In the Washington Post, Jonathan Kay writes:
Last week, I wrote a column about the problem of “unwanted care,” a term used to describe the aggressive, invasive, often debilitating heath treatments that are imposed on dying patients — frequently when they are senile or unconscious — during their last weeks or months of life. The example I provided, courtesy of Atlantic magazine author Jonathan Rauch, was of a 94-year-old man dying from internal bleeding and kidney failure in a U.S. hospital. Instead of providing palliative care, the doctors tried to get authorization to remove the man’s colon and put him on dialysis. “We are spending billions on health care that no one wants, and which often has no real effect except suffering and indignity,” I argued.

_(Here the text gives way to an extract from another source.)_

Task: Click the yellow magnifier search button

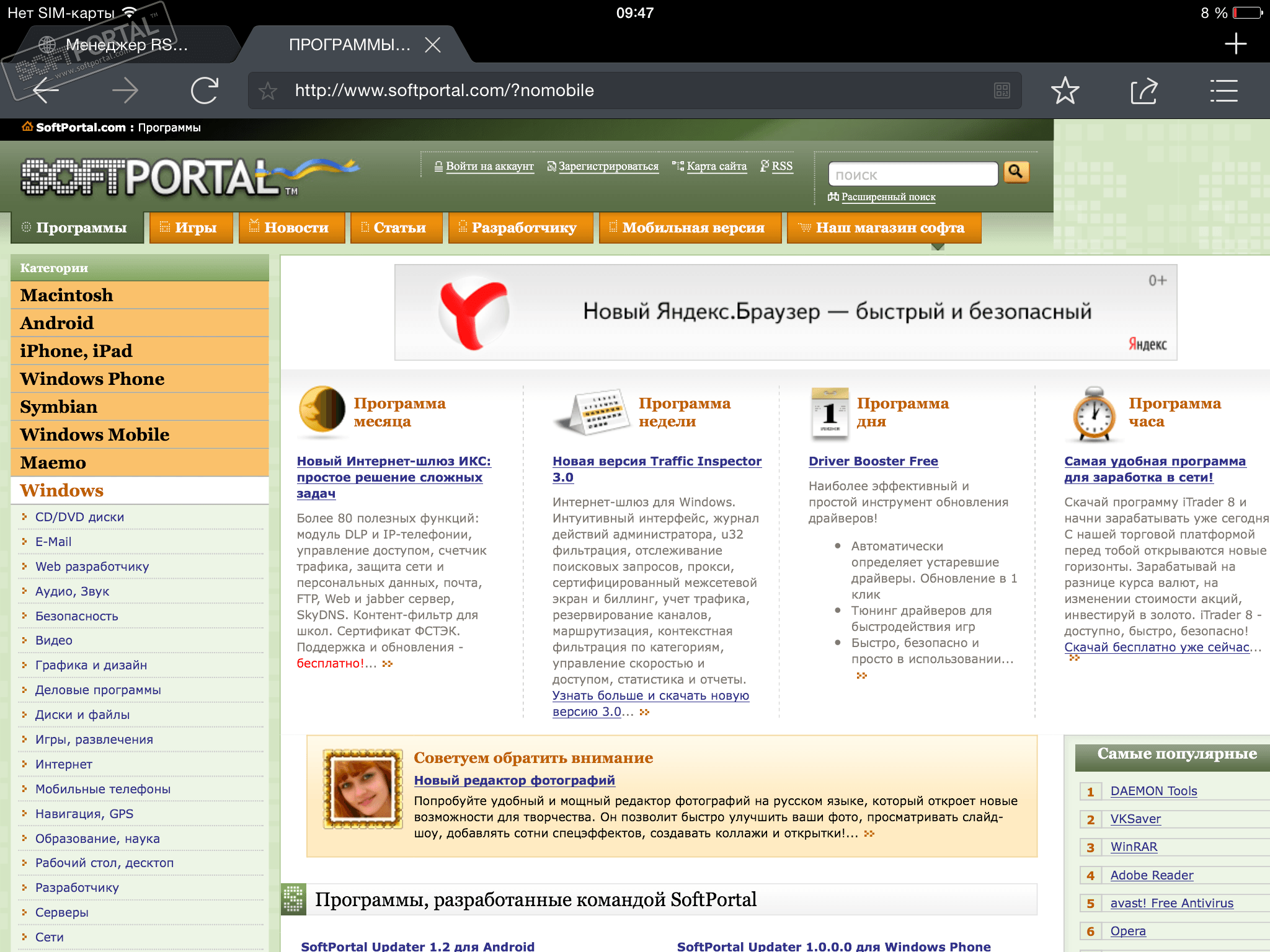Action: pos(1016,172)
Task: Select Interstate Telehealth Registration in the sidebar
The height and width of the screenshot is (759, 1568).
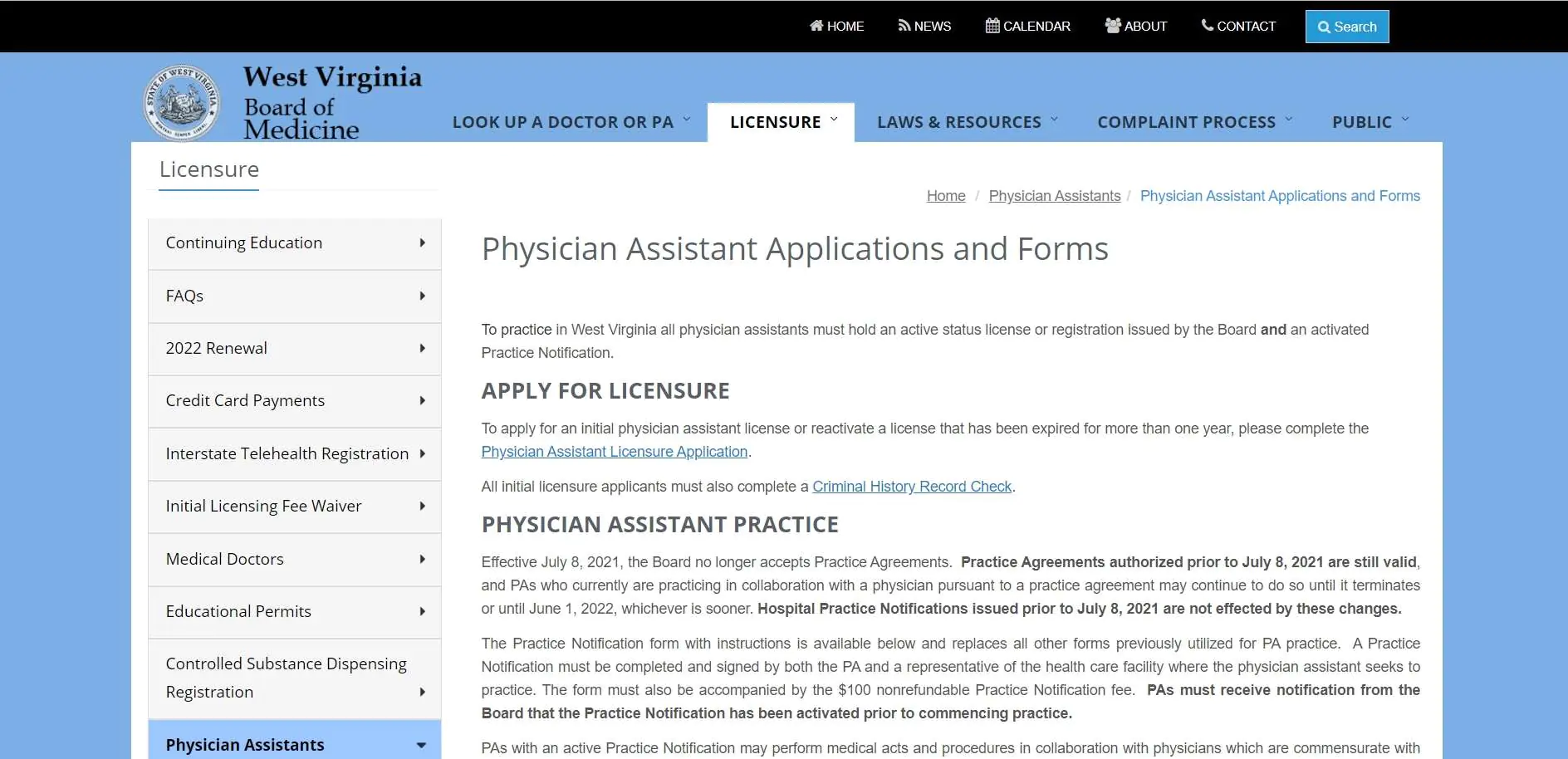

I often wonder how different it would be if we all agreed ahead of time in the abstract that insurance simply won't cover extending the heart beats of people who are inevitably dying, either unaware or unconscious. I suspect that if standard health policy insurance money weren't easily available, many of us would quickly decide that life was at an end, that it was a natural process, and that it is simply time for him (or her) to go.
With the aid of easy medical insurance coverage, though, many of us take the position that every heartbeat of life is sacred, even when the patient is unlikely to regain consciousness, and if that, only for a few more weeks in an extremely frail state. In big families where many members recognize the futility of extending unconscious dying life, there is often one or a few outspoken members of the family vocally urging that every last dollar must be spent to extent the number of heartbeats, guilt-tripping those members of the family who know how to accept dying as a part of life. As it is whenever something is declared to be sacred. Dying in the presence of easy insurance coverage is something to be fought at all costs, with no compromises.
Again, why don't we all agree, ahead of time, that when the cost-benefit becomes lopsided, that there will not be any standard insurance coverage to extent the heartbeats of dying people with little hope of further meaningful life? When I ask people I know this question, they vote overwhelmingly in favor of this. As a society, we should draw that line in the abstract, so that those put in this position will have only the option or their own money (or buying a special policy for this purpose). As the above article concludes, "These are discussions that need to take place earlier in life, without a medical crisis looming overhead.”